──────── I dati ────────

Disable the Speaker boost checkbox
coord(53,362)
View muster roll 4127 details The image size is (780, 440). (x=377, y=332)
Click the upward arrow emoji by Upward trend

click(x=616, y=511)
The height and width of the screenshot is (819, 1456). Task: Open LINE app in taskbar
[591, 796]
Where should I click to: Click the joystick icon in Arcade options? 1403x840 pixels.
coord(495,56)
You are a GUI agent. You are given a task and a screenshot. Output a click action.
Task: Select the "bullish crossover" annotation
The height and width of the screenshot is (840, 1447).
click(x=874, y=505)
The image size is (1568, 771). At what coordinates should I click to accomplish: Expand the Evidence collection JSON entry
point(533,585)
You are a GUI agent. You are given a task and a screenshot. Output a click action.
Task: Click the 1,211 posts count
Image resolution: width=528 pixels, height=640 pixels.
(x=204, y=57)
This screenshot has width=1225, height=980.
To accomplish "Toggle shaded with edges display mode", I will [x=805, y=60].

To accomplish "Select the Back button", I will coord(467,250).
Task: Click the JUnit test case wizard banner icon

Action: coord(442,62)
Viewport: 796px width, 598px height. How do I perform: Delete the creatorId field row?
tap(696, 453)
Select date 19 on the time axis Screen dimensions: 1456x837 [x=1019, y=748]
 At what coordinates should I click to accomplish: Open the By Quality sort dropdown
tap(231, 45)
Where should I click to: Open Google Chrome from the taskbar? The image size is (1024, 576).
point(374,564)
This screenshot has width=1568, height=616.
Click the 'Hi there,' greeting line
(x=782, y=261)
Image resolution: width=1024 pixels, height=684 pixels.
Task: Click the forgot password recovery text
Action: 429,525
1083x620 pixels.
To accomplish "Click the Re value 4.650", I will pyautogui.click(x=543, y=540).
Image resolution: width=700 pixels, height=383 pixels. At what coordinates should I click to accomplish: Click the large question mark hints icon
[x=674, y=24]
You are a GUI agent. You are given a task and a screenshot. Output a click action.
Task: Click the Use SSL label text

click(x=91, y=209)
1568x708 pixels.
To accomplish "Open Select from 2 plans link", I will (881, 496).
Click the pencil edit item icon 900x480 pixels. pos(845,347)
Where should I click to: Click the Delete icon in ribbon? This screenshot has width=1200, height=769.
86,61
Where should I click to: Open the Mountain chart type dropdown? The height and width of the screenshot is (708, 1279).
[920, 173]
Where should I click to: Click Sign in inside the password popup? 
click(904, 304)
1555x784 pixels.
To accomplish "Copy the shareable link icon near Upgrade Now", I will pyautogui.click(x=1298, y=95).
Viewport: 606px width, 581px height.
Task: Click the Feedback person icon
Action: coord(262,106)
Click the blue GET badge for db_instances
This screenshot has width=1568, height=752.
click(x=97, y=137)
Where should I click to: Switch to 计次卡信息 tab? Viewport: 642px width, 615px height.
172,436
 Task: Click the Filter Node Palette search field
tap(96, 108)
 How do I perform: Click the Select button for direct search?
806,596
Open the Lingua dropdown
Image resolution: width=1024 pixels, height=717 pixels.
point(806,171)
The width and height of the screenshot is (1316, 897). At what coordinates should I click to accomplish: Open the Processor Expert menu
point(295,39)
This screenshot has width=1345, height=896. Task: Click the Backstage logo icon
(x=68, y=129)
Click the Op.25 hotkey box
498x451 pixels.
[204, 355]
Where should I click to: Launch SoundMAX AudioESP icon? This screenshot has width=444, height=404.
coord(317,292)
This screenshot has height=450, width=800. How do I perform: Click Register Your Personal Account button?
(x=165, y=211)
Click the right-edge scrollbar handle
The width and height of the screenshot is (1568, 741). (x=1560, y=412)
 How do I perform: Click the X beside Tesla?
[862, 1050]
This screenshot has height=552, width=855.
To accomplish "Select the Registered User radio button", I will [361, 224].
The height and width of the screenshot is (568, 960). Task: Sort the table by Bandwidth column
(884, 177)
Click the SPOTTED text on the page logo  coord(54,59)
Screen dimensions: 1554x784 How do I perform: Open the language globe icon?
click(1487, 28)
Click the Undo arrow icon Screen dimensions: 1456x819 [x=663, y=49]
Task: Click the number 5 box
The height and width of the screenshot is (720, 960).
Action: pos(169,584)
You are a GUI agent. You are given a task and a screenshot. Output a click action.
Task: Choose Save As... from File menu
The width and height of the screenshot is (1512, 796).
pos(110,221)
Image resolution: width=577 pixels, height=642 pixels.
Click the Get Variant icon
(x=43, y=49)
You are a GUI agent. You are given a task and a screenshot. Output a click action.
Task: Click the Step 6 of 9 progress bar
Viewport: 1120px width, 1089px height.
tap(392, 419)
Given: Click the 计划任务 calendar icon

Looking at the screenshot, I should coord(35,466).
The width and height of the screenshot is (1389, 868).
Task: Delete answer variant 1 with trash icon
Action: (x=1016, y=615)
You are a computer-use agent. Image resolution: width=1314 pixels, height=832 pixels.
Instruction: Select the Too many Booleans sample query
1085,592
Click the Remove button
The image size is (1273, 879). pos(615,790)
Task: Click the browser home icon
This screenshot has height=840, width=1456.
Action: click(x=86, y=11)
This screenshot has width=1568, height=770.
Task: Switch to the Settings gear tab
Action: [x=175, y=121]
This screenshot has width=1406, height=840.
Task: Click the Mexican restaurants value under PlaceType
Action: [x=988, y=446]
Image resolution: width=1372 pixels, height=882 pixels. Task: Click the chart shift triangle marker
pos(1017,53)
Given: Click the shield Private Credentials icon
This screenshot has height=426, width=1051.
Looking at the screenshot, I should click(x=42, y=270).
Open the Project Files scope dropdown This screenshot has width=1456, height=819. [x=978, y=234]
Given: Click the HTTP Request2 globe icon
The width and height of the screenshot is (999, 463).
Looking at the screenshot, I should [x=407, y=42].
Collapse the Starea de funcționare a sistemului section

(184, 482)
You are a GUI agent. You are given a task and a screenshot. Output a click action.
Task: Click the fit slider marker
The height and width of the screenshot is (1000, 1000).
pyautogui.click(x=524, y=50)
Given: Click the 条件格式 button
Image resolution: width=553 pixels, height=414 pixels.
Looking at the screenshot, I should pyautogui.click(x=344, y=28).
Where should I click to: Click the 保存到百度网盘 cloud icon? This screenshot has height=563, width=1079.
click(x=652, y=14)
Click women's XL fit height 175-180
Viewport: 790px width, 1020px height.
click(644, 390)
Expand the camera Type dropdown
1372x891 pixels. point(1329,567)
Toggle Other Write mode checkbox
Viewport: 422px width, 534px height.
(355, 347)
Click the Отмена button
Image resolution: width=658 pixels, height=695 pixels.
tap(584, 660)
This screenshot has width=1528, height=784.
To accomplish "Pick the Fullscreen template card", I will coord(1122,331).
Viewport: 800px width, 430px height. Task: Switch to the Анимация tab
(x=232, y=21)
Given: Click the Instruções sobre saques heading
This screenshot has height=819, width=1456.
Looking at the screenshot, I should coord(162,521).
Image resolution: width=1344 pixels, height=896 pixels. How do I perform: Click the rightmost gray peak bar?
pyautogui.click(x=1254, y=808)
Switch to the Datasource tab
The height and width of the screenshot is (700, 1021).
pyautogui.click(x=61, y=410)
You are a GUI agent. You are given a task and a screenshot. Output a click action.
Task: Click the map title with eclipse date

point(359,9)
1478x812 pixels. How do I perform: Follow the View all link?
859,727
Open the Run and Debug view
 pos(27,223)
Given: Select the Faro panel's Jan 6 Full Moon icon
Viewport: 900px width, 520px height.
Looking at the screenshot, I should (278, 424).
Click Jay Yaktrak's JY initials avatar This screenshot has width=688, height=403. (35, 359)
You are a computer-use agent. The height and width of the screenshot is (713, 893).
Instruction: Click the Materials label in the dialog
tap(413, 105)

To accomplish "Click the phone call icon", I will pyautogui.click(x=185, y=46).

────────

__In cosa consiste__:
Riporta in modo identico le righe che vanno da quella contenente "Where should I click to: Launch" a quella contenente "will [361, 224].", entrambe comprese.

__Soluzione__:
Where should I click to: Launch SoundMAX AudioESP icon? This screenshot has width=444, height=404.
coord(317,292)
This screenshot has height=450, width=800. How do I perform: Click Register Your Personal Account button?
(x=165, y=211)
Click the right-edge scrollbar handle
The width and height of the screenshot is (1568, 741). (x=1560, y=412)
 How do I perform: Click the X beside Tesla?
[862, 1050]
This screenshot has height=552, width=855.
To accomplish "Select the Registered User radio button", I will [361, 224].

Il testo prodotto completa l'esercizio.